Unbedingt die Perspektive der Mitarbeiter und des Managements einholen. Die einen schildern die aktuelle Lage, die anderen sind Richtungsweiser. Nach diesen Gesprächen öffnen sich viele Themenfelder, da muss man erstmal sortieren und überlegen wie man im Anschluss verfährt. Bei der Kampagne ist dann gute Kommunikation gefragt. 

Gelingen diese Maßnahmen auch mit einem geringen Budget, wenn man die nötige Motivation an den Tag legt?

Die Frage ist immer an welchen Maßstäben und Erfolgen man sich misst. Möchte ich unter die Top 3 der beliebtesten Arbeitgeber kommen? Für so etwas braucht man einfach eine Menge Kapazitäten. Wer dagegen möchte, dass Mitarbeiter und Organisation die selbe Vision teilen, dann geht das auch mit weniger Aufwand. Das Wissen und die Identität stecken stecken bereits im Unternehmen, man muss sie nur zum Vorschein bringen. 

Denkst du, dass sich Unternehmen durch Bewertungsportale trotzdem unter Zugzwang sehen?

Ich bin definitiv kein Freund von Top-Arbeitgeber Listen. Sie beruhen auf kognitiven Bewertungen. Welchen Wert hat meine Aussage, wenn ich die Attraktivität der Telekom als Arbeitgeber einschätze, dort aber noch nie gearbeitet habe.
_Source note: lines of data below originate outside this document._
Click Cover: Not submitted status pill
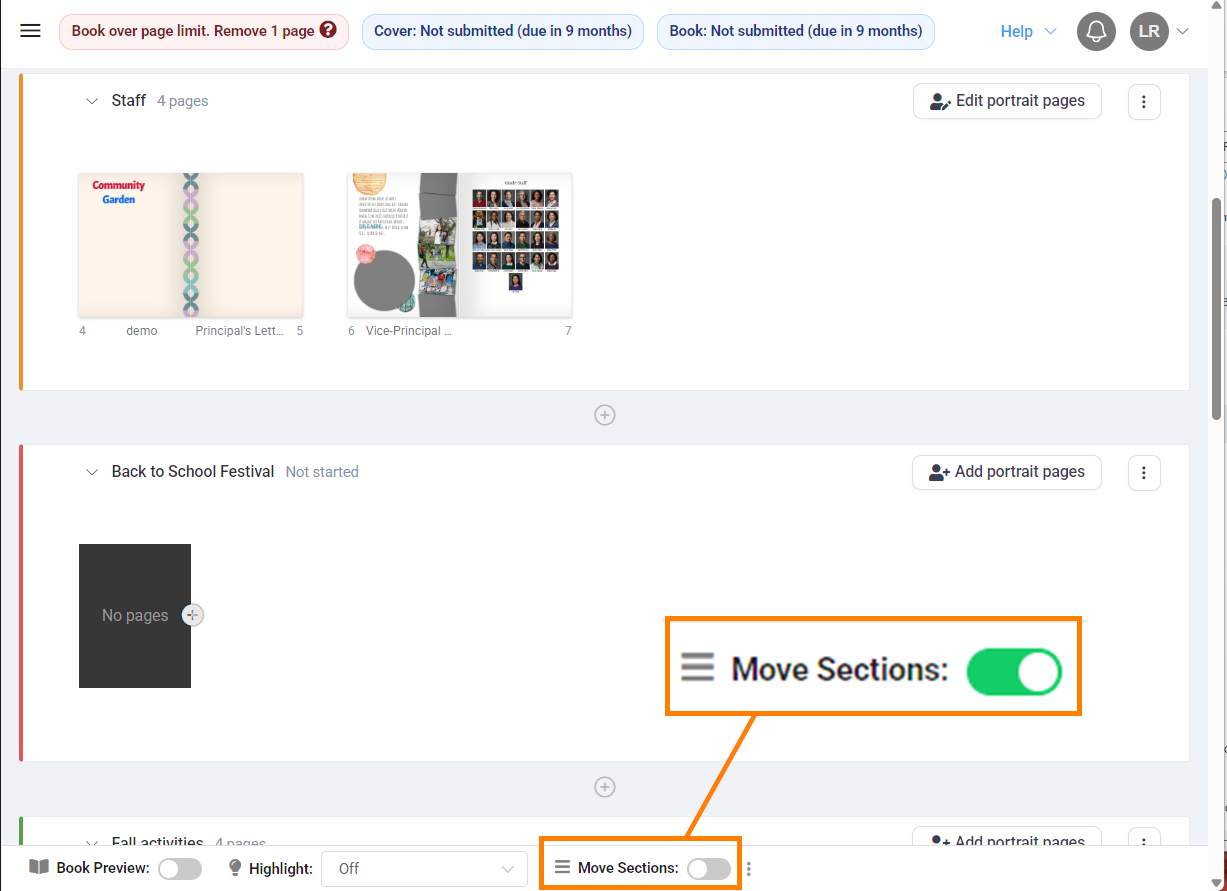This screenshot has height=891, width=1227. coord(503,31)
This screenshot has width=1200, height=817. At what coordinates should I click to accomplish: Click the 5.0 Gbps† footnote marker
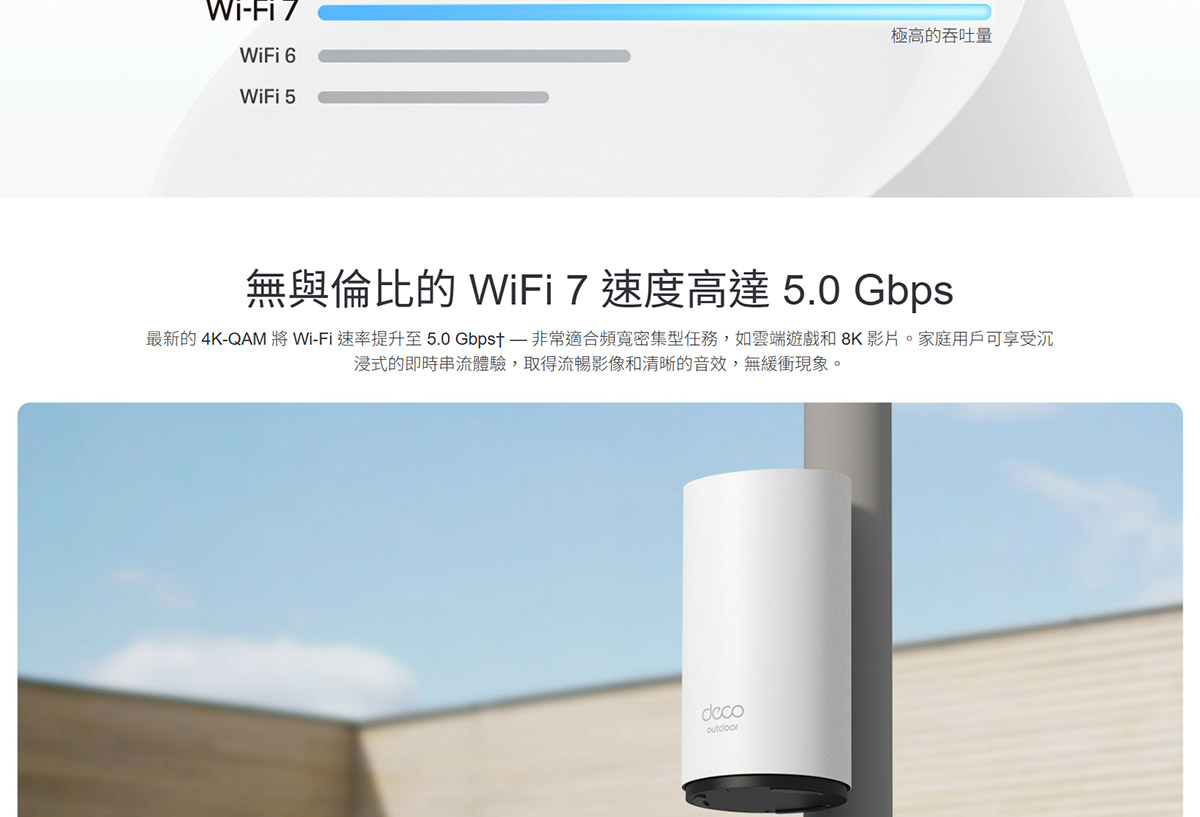(471, 339)
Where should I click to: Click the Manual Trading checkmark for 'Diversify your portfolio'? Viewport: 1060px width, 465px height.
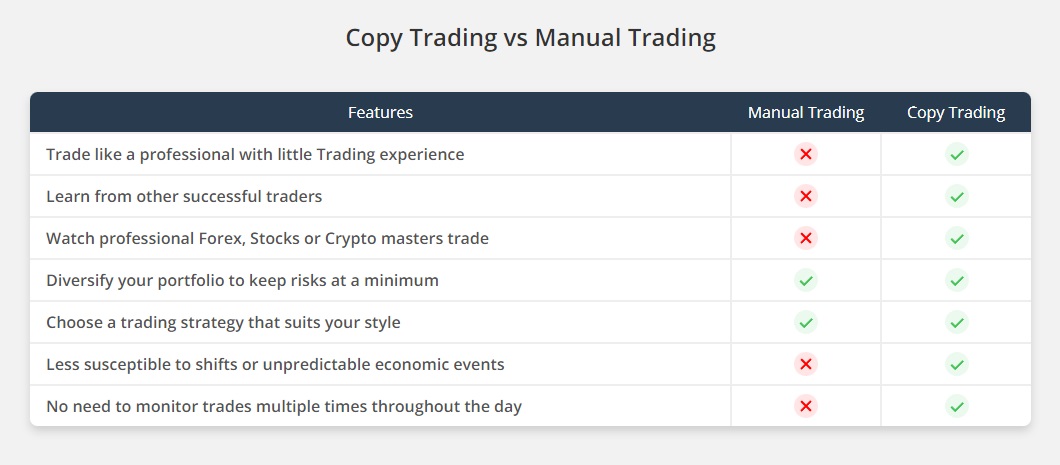pyautogui.click(x=805, y=280)
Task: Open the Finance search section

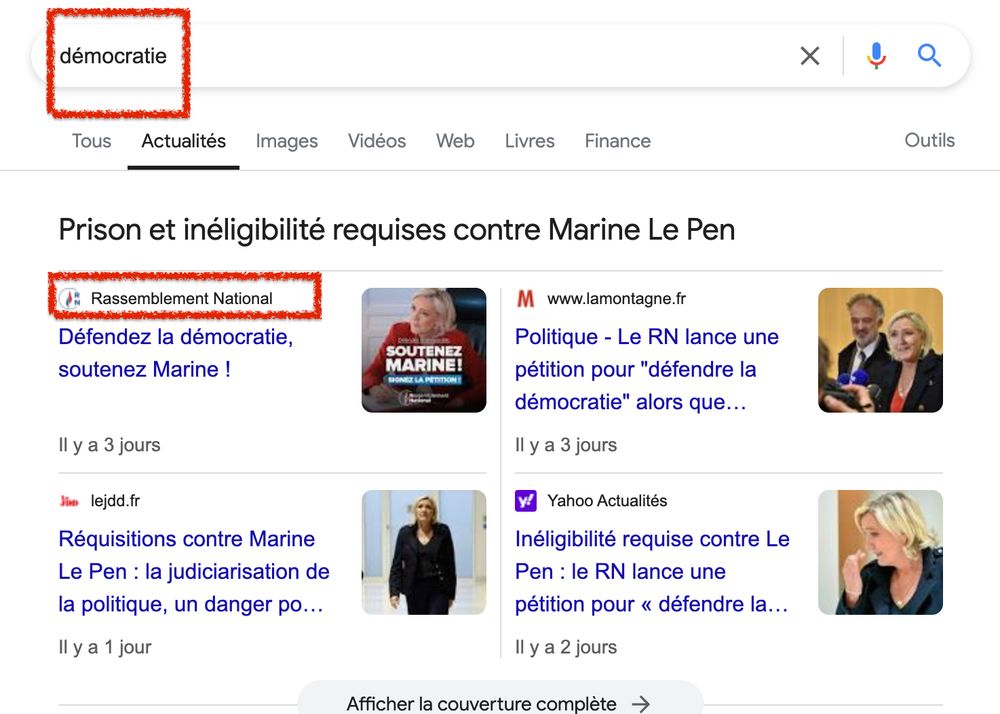Action: pos(617,141)
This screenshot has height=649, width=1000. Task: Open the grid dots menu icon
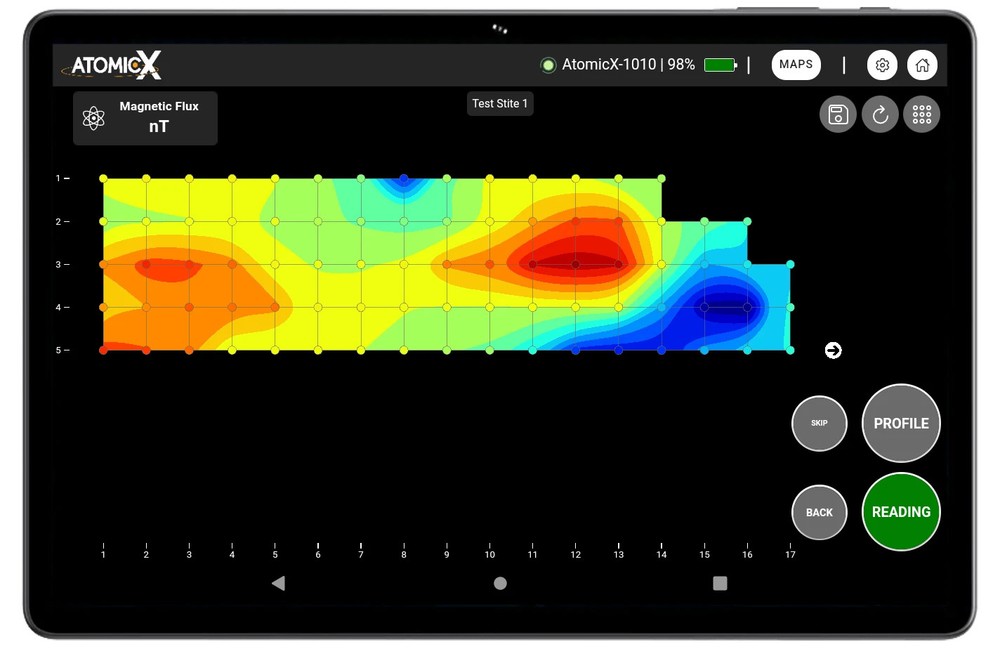pos(922,115)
Meistens haben die Rankings mit der Realität nicht viel zu tun. 

…und die Bewertungsportale?

Bewertungsportale können die Realität teilweise ganz schön verzerren und ein Unternehmen in Zugzwang bringen.

„Bewertungsportale können die Realität teilweise ganz schön verzerren“

Das habe ich selbst mal bei einem Bauunternehmen erlebt. Dort stimmte das Bild von einem gesunden mittelständischen Unternehmen, das sich gut um seine Mitarbeiter kümmert. Aufgrund einer unglücklichen Situation wurde eine Klagewelle losgetreten und das hat sich auf kununu niedergeschlagen. Jetzt verzerren diese wenigen schlechten Bewertungen natürlich das Gesamtbild und zwingen das Unternehmen zum handeln. 
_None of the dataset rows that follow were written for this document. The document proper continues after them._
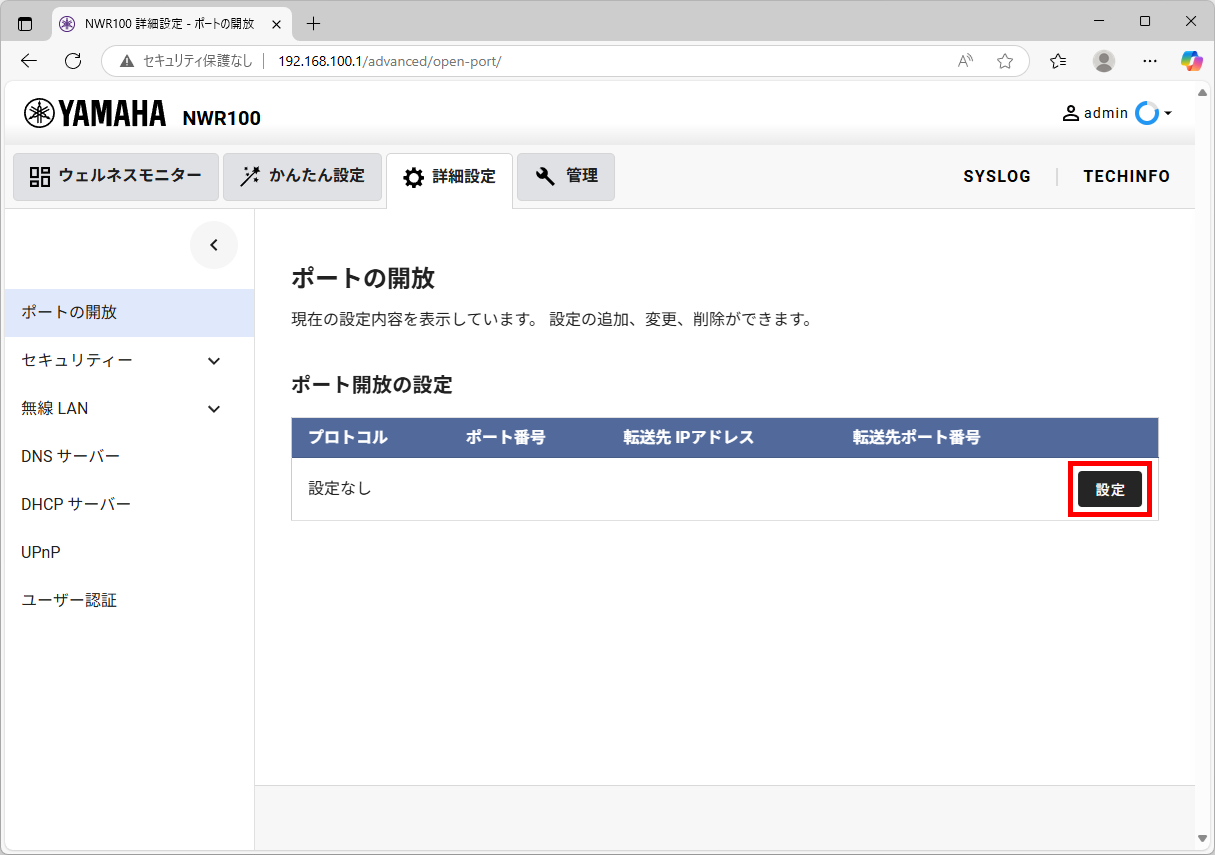Click the browser address bar URL
The image size is (1215, 855).
coord(389,61)
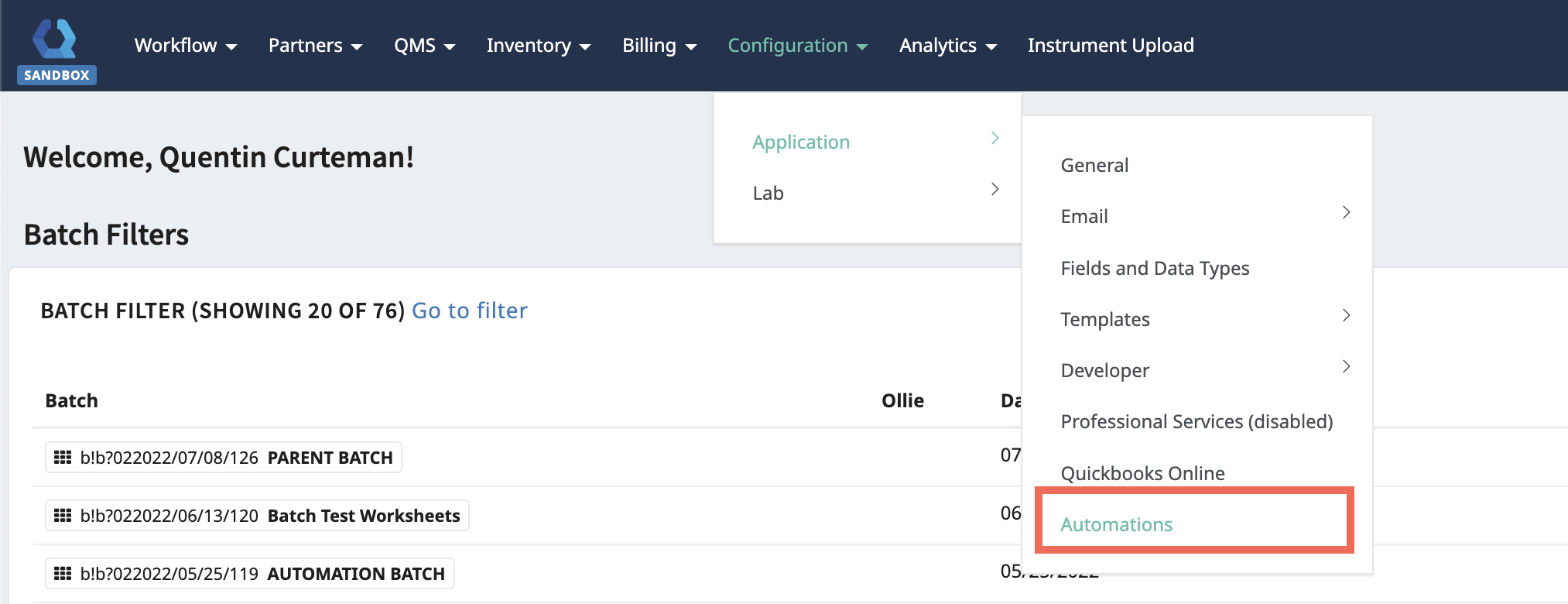The height and width of the screenshot is (604, 1568).
Task: Open the Analytics dropdown
Action: click(x=947, y=46)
Wo du gerade so schön aus dem Nähkästchen plauderst. Gibt es Best Practice Beispiele an denen man sich orientieren kann?

Das Ein Beispiel sind die Kolleginnen und Kollegen von Otto in Hamburg. Ich durfte bei der ersten Employer Brand mitarbeiten. Weshalb ich Otto als Best Practice ansehe ist nicht unbedingt der Entwicklungsprozess an sich, sondern, weil sie sich anschließend an das gehalten haben, was wir gemeinsam definiert haben. Sie haben ihre Brand gelebt. Auch heute noch betrachtet man das Thema dort ganzheitlich und bleibt am Ball. Das ist ein Punkt, den viele Unternehmen verpassen.